(Aim of the exercise): Exact copies are required of the lines from the line containing "Viewport: 727px width, 538px" through the final line of the listing, both included, and of no other lines.
** Opening The records block **
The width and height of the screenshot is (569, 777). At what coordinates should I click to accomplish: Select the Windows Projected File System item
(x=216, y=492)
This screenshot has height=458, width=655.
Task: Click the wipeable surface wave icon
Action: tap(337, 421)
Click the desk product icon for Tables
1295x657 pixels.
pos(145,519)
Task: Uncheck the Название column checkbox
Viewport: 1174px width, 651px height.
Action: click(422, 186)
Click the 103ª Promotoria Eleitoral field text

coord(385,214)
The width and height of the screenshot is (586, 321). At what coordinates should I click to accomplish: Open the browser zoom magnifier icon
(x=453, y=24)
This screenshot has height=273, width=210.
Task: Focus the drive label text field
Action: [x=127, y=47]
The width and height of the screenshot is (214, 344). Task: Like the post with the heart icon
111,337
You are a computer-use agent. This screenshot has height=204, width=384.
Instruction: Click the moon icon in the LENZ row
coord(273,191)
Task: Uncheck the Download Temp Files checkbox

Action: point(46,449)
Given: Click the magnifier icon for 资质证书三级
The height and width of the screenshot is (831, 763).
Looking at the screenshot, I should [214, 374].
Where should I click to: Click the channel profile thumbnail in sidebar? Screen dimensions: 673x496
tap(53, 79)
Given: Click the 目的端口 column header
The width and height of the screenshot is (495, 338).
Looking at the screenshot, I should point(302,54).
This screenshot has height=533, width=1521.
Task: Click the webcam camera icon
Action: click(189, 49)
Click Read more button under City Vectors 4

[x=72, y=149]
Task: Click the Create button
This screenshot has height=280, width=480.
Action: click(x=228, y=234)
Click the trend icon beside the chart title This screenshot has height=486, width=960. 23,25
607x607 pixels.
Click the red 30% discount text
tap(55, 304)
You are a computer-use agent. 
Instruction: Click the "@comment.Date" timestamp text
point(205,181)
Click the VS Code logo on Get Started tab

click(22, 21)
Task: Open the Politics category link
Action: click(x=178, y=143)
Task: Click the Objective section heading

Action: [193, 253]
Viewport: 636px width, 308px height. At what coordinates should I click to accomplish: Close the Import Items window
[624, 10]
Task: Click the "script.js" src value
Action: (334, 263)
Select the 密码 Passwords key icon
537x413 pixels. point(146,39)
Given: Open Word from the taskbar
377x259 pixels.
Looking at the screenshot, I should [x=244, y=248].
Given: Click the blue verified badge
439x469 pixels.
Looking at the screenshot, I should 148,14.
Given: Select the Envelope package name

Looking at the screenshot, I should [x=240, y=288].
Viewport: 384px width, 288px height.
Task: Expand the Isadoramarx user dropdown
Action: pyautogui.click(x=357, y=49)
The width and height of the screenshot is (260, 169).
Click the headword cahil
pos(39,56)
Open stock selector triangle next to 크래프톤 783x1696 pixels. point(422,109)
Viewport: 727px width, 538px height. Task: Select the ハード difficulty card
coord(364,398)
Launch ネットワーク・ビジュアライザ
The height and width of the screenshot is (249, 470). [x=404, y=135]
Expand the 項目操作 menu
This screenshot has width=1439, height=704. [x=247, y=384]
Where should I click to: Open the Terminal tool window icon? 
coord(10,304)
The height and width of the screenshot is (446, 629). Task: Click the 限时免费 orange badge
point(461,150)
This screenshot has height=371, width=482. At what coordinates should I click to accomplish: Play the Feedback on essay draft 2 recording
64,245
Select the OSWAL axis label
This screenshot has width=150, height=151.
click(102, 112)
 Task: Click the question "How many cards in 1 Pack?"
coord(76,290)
** Closing The records block **
(Response to the exercise):
Viewport: 727px width, 538px height. Task: Select the ハード difficulty card
coord(364,398)
Launch ネットワーク・ビジュアライザ
The height and width of the screenshot is (249, 470). [x=404, y=135]
Expand the 項目操作 menu
This screenshot has width=1439, height=704. [x=247, y=384]
Where should I click to: Open the Terminal tool window icon? 
coord(10,304)
The height and width of the screenshot is (446, 629). Task: Click the 限时免费 orange badge
point(461,150)
This screenshot has height=371, width=482. At what coordinates should I click to accomplish: Play the Feedback on essay draft 2 recording
64,245
Select the OSWAL axis label
This screenshot has width=150, height=151.
click(102, 112)
 Task: Click the question "How many cards in 1 Pack?"
coord(76,290)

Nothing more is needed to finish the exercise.